## Task prompt
Copy the listing below verbatim, from the line with "Viewport: 766px width, 473px" to the line with "Looking at the screenshot, I should (x=49, y=877).", including both of those lines.

## Data shown
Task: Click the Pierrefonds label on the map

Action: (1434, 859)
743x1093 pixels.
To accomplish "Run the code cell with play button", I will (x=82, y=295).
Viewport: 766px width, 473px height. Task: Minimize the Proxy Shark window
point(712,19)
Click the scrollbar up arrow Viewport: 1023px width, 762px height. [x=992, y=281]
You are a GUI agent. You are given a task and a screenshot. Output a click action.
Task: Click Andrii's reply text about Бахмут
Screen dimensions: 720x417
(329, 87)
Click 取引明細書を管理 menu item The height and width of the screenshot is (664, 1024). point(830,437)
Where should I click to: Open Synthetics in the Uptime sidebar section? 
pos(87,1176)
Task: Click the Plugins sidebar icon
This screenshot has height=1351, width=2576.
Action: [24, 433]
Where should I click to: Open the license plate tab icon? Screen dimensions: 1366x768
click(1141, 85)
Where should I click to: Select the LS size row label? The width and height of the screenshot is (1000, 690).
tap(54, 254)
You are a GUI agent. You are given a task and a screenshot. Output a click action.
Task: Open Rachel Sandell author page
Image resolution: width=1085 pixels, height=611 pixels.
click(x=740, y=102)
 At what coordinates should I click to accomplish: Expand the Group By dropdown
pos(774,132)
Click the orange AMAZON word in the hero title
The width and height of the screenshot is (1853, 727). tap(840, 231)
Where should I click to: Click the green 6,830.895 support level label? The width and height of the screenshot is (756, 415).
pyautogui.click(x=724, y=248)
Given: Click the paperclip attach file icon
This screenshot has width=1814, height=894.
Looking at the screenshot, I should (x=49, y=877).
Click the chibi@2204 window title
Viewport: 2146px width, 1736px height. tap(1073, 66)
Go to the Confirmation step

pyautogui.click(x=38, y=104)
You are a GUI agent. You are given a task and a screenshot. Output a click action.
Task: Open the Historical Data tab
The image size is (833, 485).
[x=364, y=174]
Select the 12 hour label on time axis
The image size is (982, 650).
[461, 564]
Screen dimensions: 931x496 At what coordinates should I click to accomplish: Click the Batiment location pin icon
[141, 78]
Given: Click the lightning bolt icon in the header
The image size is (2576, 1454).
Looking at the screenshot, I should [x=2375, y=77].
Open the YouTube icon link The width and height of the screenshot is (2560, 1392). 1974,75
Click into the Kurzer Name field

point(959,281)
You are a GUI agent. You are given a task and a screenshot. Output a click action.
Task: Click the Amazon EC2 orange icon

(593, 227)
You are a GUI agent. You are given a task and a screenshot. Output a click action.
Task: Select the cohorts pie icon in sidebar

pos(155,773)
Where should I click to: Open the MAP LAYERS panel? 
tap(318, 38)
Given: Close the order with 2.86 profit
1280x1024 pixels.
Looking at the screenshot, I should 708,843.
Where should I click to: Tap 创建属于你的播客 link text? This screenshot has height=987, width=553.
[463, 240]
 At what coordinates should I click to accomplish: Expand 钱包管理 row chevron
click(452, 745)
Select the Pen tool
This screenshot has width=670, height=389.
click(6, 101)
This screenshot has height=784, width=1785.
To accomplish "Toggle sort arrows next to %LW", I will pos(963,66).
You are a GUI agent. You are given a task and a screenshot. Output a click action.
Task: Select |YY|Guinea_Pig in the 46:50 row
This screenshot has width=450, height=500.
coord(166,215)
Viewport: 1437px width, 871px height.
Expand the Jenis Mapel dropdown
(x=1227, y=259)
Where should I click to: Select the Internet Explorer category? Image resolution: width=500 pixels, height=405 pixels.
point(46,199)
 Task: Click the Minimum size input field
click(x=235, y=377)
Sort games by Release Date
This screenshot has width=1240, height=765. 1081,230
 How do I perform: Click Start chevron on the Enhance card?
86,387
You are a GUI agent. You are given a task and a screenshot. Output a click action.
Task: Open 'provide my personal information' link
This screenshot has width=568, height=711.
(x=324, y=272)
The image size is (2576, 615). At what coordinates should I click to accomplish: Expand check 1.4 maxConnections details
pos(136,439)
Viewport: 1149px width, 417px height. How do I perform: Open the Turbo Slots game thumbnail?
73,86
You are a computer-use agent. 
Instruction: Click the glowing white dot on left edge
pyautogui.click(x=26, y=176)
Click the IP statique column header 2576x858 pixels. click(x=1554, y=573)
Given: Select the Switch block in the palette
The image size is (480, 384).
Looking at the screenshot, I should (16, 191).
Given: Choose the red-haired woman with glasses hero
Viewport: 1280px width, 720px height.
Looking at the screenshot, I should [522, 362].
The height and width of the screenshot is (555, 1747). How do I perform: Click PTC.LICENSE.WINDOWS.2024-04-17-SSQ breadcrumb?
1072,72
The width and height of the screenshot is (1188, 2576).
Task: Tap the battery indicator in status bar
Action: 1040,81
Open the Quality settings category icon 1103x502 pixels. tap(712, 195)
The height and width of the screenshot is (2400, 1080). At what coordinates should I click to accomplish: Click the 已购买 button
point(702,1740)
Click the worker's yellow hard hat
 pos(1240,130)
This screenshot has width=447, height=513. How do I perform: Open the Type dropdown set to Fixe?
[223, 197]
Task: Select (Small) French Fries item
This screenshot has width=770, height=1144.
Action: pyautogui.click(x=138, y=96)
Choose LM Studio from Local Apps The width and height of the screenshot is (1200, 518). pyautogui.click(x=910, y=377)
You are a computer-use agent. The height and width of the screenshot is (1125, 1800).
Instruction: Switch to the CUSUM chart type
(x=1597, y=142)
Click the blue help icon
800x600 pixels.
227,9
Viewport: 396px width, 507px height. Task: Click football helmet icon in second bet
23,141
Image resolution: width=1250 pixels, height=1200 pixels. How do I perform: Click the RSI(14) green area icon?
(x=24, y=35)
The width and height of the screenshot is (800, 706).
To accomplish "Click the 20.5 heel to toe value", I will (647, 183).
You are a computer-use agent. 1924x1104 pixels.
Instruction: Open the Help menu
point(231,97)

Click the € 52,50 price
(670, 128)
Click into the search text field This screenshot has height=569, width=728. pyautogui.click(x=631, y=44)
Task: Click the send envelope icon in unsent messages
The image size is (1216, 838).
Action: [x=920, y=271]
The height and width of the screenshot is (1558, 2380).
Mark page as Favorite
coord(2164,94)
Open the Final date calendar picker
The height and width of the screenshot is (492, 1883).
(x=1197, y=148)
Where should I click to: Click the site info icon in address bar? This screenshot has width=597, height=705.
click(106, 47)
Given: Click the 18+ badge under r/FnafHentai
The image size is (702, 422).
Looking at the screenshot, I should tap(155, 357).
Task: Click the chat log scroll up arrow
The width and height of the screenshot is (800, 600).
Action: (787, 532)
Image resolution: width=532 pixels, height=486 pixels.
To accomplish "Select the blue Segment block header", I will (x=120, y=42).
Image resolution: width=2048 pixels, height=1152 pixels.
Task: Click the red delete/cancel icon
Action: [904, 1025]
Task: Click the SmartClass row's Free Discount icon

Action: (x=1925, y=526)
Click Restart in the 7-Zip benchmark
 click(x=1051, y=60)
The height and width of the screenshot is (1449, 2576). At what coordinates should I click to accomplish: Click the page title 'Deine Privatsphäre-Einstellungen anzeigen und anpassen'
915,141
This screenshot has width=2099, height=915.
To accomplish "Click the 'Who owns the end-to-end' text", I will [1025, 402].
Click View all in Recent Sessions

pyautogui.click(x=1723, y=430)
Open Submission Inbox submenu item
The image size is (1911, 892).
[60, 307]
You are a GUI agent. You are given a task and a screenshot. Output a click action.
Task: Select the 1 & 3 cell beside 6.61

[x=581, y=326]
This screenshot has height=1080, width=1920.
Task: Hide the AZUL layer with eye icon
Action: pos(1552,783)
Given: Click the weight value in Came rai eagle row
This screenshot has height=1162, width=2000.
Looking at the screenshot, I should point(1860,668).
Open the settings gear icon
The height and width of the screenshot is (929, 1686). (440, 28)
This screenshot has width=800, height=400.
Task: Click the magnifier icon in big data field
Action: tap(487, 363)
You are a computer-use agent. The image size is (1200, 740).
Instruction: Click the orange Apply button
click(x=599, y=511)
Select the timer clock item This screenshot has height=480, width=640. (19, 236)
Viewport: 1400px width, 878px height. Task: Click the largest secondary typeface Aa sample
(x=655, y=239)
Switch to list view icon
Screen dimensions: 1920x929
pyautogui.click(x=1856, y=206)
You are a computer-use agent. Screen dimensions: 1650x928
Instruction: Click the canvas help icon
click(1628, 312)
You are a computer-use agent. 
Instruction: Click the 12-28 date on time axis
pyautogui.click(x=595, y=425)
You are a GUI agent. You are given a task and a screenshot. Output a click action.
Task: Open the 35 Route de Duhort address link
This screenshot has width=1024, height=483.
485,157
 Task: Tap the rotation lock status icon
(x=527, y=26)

## Output for this exercise
Viewport: 766px width, 473px height. Task: Minimize the Proxy Shark window
point(712,19)
Click the scrollbar up arrow Viewport: 1023px width, 762px height. [x=992, y=281]
You are a GUI agent. You are given a task and a screenshot. Output a click action.
Task: Click Andrii's reply text about Бахмут
Screen dimensions: 720x417
(329, 87)
Click 取引明細書を管理 menu item The height and width of the screenshot is (664, 1024). point(830,437)
Where should I click to: Open Synthetics in the Uptime sidebar section? 
pos(87,1176)
Task: Click the Plugins sidebar icon
This screenshot has height=1351, width=2576.
Action: [24, 433]
Where should I click to: Open the license plate tab icon? Screen dimensions: 1366x768
click(1141, 85)
Where should I click to: Select the LS size row label? The width and height of the screenshot is (1000, 690).
tap(54, 254)
You are a GUI agent. You are given a task and a screenshot. Output a click action.
Task: Open Rachel Sandell author page
Image resolution: width=1085 pixels, height=611 pixels.
click(x=740, y=102)
 At what coordinates should I click to accomplish: Expand the Group By dropdown
pos(774,132)
Click the orange AMAZON word in the hero title
The width and height of the screenshot is (1853, 727). tap(840, 231)
Where should I click to: Click the green 6,830.895 support level label? The width and height of the screenshot is (756, 415).
pyautogui.click(x=724, y=248)
Given: Click the paperclip attach file icon
This screenshot has width=1814, height=894.
Looking at the screenshot, I should (x=49, y=877).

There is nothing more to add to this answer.